"The golden eagle fatalities at this one site have demonstrated consequences that extend across much of the range of the species across North America," said researcher J. Andrew DeWoody.
By Brooks Hays | Sept. 29, 2016 at 2:03 PM
ALTAMONT PASS, Calif., Sept. 29 (UPI) -- New research proves wind turbines aren't just a risk to local birds. Birds from as far as 100 miles away are getting caught in their blades.
Large birds like golden eagles are especially prone to collisions with wind turbines. Recently, scientists with Purdue University and the U.S. Geological Survey monitored the effects of turbines at Altamont Pass Wind Resource Area in northern California on nearby golden eagle populations.
With 5,000 turbines, APWRA is one of the largest wind farms in the world. It's also one of the oldest. The reason the turbines were placed along Altamont Pass is the same reason why eagles congregate there.

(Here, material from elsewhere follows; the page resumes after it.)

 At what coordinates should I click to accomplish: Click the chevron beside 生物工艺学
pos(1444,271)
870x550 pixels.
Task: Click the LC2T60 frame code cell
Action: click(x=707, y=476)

"Eagles tend to use that habitat around the turbines. It's windy there, so they can save energy and soar, and their preferred prey, California ground squirrels, is abundant there," J. Andrew DeWoody, a Purdue professor of genetics, explained in a news release. "As they soar, these eagles are often looking straight down, and they fail to see the rapidly moving turbine blades. They get hit by the blades, and carcasses are found on the ground under the turbines."